WHAT YOU WILL DO: Repeat the records word for word, from the line containing "Click the Body request content field" through the line containing "coord(409,253)", including both of those lines. Leave the pictures out of your answer.

-- BEGIN EXERCISE MATERIAL --

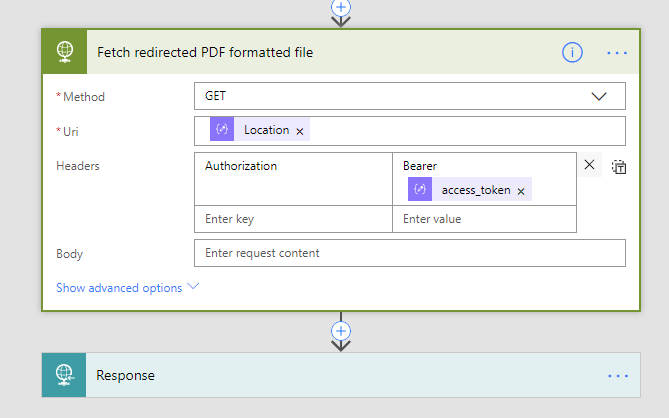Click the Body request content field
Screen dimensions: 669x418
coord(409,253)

-- END EXERCISE MATERIAL --
-- BEGIN EXERCISE MATERIAL --

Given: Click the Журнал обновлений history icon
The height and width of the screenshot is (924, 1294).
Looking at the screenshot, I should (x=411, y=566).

-- END EXERCISE MATERIAL --
-- BEGIN EXERCISE MATERIAL --

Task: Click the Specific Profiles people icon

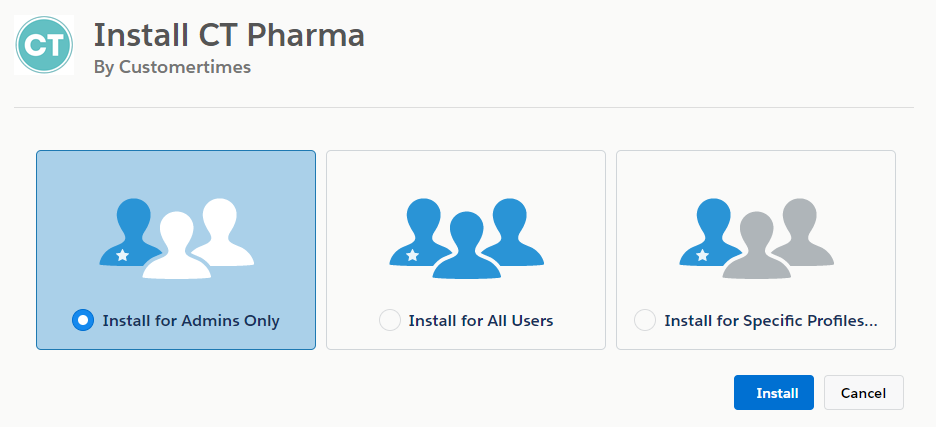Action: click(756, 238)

-- END EXERCISE MATERIAL --

CORRECT OUTPUT:
Click the Body request content field
Screen dimensions: 669x418
coord(409,253)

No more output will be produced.